Source extract:
If x is a floating point variable, then (x != x) will be TRUE if and only if x has the value NaN. Some C++ implementations claim to be IEEE 748 conformant, but if you try the (x!=x) test above with x being a NaN, you'll find that they aren't.

The following sythesises a NaN on HP machines, then uses isnan().

#include <iostream>
#include <cmath>
using namespace std;

double make_a_NaN ()
{
double ret;
char* pointer = reinterpret_cast<char*>(&ret);
int i;
// IEEE spec for doubles on HPs
//   0 : sign bit
//   1-11: exponent
//   12-63: fraction
// For QNaNs on HPs
// set 1-11 to 1, 12=0, rest to 1

for (i=0; i<8; i++)
  *(pointer+i) = 255;
*(pointer+1)= 247;
return ret;
}


int main(int argc, char* argv[])
{
double d;

d=make_a_NaN ();
if (isnan(d))
  cout << d << " is a nan" << endl; 
else
  cout << d << " is not a nan" << endl;
return 0;

}

An increasing amount of maths work is being done with C++. One development is the Template Numerical Toolkit built around the Standard Library.

Hardware Interfacing: bit operations and explicit addresses

If you're interfacing with hardware and need to operate on bits you can use bitset but you may prefer to use C++'s low-level operations.

Setting a bit :-
Suppose you wanted to set bit 6 of i (a long, say) to 1. First you need to create a mask that has a 1 in the 6th bit and 0 elsewhere by doing `1L<<6' which shifts all the bits of the long 1 left 6 bits. Then you need to do a bit-wise OR using `i = i | (1L<<6)'.

Unsetting a bit :-
Suppose you wanted to set bit 6 of i (a long, say) to 0. First you need to create a mask that has a 0 in the 6th bit and 1 elsewhere by doing `1L<<6' then inverting the bits using the ~ operator. Then you need to do a bit-wise AND using the & operator. The whole operation is `i =i & ~(1<<6)' which can be contracted to `i &= ~(1<<6)'.

Creating a mask :-
In graphics, masks are often created each of whose bits represent a option that is to be selected in some way. Each bit can be referred to using an alias that has been set up in an include file. For example, a mask which could be used in a call to make a window sensitive to key presses and buttonpresses could be set up by doing

unsigned int mask = KeyPressMask | ButtonPressMask ;

Suppose because of hardware considerations the i variable needed to be the value of memory location 2000. The following code will do what you want.

Questions to answer:
A: According to the C++ notes, what is the Template Numerical Toolkit built around?
B: Continue the C++ programming notes from the point where they stop.

Data supplied:

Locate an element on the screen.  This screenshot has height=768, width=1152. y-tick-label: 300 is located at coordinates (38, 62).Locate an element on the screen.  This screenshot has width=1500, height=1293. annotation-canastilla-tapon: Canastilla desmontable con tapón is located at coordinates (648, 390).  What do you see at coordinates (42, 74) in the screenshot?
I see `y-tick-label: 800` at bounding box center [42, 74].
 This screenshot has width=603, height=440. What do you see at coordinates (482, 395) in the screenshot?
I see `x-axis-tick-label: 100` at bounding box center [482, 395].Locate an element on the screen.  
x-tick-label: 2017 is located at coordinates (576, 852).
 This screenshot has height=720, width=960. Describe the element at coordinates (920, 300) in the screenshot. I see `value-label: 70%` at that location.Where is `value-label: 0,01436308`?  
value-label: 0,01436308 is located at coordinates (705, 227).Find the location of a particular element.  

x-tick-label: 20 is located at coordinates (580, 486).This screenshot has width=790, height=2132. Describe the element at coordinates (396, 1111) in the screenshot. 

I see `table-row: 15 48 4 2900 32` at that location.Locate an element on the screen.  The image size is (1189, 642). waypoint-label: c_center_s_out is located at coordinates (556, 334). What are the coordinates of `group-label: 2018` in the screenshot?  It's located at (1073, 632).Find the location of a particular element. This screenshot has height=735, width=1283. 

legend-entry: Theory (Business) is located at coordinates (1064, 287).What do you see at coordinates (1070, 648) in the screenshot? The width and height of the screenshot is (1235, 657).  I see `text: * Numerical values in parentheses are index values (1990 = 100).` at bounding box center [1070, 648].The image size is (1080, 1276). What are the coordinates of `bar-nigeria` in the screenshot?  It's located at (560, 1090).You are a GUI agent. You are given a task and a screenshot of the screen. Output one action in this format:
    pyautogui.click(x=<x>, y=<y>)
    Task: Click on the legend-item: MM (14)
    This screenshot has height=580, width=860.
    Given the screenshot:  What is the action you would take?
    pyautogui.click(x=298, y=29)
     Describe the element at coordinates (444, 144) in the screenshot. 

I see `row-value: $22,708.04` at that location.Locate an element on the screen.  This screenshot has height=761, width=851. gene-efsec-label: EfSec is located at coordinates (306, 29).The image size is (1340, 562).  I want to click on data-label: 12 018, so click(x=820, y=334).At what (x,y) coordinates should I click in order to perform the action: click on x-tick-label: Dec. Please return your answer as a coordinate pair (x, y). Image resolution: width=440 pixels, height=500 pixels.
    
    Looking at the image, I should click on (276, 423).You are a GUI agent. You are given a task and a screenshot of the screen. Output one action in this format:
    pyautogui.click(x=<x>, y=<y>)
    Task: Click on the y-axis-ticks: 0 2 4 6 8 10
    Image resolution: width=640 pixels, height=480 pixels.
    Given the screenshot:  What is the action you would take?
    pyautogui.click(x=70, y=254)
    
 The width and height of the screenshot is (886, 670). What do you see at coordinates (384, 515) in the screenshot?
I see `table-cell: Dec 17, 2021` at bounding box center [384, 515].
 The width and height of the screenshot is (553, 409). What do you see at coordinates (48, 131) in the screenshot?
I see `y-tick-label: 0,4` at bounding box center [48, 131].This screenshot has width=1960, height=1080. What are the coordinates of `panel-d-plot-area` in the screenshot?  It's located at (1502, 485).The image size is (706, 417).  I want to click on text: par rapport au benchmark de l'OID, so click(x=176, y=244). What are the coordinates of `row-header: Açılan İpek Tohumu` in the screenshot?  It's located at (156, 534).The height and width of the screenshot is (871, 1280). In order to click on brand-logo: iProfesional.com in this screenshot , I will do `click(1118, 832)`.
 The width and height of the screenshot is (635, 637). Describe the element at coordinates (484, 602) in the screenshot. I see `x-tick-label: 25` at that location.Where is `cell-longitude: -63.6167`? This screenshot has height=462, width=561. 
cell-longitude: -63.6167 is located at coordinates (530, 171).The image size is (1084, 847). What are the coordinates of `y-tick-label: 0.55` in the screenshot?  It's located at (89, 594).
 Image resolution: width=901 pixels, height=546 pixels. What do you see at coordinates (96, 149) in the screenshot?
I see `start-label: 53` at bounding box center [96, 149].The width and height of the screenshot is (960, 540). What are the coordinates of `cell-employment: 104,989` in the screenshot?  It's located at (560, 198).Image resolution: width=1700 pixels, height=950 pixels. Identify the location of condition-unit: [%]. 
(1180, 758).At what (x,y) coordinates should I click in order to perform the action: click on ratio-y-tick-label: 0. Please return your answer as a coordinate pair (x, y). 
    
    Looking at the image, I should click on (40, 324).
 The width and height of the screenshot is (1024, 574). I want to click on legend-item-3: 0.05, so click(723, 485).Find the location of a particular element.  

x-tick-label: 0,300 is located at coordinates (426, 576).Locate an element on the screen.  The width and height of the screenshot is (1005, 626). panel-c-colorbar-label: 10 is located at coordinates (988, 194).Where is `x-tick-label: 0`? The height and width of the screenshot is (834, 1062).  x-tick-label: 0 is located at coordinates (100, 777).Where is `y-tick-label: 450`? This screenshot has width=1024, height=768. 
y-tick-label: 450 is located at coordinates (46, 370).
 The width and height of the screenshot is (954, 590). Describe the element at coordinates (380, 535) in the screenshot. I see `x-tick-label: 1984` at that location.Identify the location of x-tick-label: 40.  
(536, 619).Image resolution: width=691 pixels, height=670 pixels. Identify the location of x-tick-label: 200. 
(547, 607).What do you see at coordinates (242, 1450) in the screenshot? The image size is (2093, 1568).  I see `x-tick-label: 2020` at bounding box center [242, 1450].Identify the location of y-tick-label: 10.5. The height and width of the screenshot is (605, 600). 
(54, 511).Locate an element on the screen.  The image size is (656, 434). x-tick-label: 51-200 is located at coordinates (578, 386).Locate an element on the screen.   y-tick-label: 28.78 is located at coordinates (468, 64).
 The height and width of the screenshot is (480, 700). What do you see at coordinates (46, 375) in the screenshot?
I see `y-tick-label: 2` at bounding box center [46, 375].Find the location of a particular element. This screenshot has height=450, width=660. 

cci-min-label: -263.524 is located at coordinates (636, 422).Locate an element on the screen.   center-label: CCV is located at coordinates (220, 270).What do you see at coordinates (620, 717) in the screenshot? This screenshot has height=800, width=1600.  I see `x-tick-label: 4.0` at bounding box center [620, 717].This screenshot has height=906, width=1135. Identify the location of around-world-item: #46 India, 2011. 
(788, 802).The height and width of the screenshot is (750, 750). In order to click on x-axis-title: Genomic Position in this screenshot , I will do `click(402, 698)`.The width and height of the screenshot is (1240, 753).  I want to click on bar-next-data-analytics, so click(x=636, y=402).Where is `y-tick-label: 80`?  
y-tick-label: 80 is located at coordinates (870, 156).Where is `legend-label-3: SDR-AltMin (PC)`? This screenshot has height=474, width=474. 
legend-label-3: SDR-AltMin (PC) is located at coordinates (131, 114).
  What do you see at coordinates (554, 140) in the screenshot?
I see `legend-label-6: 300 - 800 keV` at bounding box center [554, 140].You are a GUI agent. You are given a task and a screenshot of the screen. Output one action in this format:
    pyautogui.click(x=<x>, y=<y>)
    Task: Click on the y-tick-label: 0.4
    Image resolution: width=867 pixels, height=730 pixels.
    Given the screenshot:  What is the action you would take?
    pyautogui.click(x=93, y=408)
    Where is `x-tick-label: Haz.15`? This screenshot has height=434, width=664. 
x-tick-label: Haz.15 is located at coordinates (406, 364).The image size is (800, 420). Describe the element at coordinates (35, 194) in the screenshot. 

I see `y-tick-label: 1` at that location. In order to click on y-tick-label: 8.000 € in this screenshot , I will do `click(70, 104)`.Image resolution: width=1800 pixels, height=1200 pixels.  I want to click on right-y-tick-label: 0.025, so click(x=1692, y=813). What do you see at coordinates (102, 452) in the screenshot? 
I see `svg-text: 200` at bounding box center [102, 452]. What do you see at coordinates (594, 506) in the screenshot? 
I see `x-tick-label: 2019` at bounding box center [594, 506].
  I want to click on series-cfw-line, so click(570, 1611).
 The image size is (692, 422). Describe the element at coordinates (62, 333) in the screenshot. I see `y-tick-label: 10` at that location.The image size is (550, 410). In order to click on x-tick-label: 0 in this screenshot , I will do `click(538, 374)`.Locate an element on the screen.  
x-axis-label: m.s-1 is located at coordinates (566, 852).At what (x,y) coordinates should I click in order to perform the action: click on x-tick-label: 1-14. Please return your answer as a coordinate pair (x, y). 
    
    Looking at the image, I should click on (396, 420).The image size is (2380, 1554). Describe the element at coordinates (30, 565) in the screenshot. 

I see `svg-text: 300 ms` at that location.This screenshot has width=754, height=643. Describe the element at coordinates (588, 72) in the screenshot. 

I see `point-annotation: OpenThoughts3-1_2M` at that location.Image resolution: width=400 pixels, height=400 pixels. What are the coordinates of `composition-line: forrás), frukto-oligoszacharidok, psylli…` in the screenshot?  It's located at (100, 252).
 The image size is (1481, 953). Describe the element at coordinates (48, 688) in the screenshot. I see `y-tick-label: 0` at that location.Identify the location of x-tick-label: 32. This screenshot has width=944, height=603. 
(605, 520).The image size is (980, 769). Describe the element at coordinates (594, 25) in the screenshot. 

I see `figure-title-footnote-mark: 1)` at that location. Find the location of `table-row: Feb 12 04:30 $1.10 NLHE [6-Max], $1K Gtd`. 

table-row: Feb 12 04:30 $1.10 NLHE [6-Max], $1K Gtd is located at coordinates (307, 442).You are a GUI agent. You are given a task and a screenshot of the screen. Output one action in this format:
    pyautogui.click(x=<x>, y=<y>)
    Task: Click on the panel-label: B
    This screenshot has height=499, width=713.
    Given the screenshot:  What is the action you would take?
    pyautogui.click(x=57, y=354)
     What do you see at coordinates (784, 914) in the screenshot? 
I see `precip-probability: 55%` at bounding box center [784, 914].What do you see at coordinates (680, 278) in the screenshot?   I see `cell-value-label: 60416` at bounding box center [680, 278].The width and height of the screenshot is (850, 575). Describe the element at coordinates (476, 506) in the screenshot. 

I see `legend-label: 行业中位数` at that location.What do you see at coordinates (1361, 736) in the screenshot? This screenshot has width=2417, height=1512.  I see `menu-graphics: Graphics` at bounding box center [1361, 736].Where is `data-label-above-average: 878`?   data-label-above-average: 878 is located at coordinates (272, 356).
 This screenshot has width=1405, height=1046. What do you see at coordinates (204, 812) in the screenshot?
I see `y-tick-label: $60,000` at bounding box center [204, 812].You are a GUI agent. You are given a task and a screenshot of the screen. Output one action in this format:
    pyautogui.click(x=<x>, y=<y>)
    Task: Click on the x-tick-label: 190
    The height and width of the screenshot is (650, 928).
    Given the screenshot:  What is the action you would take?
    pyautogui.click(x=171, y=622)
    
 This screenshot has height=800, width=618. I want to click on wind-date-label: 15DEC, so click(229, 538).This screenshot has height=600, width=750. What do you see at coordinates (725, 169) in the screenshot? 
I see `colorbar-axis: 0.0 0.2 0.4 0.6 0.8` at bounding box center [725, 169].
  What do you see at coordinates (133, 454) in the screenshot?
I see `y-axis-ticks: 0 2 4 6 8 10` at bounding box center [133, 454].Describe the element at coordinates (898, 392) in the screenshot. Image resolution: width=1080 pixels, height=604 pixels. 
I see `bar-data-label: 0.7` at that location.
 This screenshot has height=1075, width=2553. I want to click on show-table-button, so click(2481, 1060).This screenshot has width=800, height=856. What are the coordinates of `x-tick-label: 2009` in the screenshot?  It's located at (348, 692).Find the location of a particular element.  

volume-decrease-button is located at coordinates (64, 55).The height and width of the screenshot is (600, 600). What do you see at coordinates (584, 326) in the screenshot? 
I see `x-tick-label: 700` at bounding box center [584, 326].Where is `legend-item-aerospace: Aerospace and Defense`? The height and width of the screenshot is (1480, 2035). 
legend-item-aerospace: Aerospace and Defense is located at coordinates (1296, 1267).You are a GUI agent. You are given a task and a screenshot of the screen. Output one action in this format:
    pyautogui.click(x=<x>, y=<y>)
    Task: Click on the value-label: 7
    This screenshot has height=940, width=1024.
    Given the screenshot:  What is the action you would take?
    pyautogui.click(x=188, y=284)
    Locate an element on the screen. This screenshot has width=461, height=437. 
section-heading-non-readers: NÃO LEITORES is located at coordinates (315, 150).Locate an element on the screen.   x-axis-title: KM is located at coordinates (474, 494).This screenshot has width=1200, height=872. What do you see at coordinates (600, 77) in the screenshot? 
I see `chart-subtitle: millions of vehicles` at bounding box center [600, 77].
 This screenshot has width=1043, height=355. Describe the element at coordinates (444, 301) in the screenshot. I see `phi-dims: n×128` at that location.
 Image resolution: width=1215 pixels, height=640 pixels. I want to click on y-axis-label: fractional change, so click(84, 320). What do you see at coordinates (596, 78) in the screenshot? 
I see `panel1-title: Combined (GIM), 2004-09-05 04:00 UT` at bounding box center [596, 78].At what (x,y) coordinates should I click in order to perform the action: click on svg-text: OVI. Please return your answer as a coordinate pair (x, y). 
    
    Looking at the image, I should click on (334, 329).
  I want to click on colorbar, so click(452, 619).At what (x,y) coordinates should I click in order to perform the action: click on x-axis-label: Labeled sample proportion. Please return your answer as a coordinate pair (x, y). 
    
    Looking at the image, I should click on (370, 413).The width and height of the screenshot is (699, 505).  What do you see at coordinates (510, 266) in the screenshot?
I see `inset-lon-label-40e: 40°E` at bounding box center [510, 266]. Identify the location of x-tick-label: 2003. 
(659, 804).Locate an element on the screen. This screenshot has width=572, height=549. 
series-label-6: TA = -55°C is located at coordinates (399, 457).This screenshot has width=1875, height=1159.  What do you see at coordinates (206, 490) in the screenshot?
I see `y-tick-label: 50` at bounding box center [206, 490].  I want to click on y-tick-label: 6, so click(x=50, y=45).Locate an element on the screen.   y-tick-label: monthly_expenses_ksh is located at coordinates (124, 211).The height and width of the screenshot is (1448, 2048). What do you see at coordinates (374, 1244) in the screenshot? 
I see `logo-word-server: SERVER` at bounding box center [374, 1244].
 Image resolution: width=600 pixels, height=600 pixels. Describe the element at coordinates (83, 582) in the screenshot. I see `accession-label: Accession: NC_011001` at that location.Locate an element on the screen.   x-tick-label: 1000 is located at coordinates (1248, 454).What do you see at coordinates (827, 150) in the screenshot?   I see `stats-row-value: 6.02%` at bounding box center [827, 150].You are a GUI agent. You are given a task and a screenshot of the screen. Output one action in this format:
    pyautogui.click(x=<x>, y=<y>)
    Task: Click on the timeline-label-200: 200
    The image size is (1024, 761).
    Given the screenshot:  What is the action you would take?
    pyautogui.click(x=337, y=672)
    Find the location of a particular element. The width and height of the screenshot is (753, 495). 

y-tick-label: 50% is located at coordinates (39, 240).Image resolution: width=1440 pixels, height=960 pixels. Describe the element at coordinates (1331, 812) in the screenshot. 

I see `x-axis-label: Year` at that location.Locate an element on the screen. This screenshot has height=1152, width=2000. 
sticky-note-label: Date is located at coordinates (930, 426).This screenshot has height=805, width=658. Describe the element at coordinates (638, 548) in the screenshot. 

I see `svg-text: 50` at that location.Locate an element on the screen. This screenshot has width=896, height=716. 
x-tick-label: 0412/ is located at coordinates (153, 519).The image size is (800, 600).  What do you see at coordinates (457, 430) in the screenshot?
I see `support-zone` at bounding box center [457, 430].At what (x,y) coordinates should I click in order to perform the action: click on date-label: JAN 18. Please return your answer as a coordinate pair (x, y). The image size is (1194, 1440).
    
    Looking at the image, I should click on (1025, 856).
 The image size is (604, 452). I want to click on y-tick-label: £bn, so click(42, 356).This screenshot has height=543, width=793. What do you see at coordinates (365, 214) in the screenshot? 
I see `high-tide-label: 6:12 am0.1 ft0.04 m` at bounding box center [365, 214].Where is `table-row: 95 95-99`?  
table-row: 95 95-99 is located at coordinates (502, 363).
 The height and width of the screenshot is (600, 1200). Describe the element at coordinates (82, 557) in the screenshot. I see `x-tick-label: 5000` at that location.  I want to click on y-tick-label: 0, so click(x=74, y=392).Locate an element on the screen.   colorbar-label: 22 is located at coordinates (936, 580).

Exercise results:
A: The Standard Library.

B:
long *memory_pointer = reinterpret_cast<long*>(2000);
long i = *memory_pointer;

Using routines from other languages

C

When your C++ code is presented with the prototypes of C routines, the prototypes need to be bracketed by the following

#ifdef __cplusplus
extern "C" {
#endif
...
#ifdef __cplusplus
}
#endif

so that the code compiles.

Fortran

This is a rather machine-specific issue. Rudi Vankemmel (ankemme@imec.be) mentions some general points that are worth noting :-

1.
Fortran uses a column wise storage of matrices while C++ stores them row wise. This means that when you want to parse a matrix from your C++ program to the fortran routine you must transpose the matrix in your program before entering the routine. Of course, any output from such a routine must be transposed again.

If you omit this step, then probably your program will run (because it has data to compute on) but it will generate wrong answers.

If you have the Fortran source code (of any routine) then on some platforms you may use compiler directives specifying that the Fortran compiler must use row wise storage. Some platforms support these directives. However watch out with this if you call the same routine from another Fortran routine/program.

2.
Your Fortran compiler may add an underscore to the routine name in the symbol table. Hence in the calling C++ program you must add a trailing underscore! Otherwise the loader will complain about an undefined symbol.

3.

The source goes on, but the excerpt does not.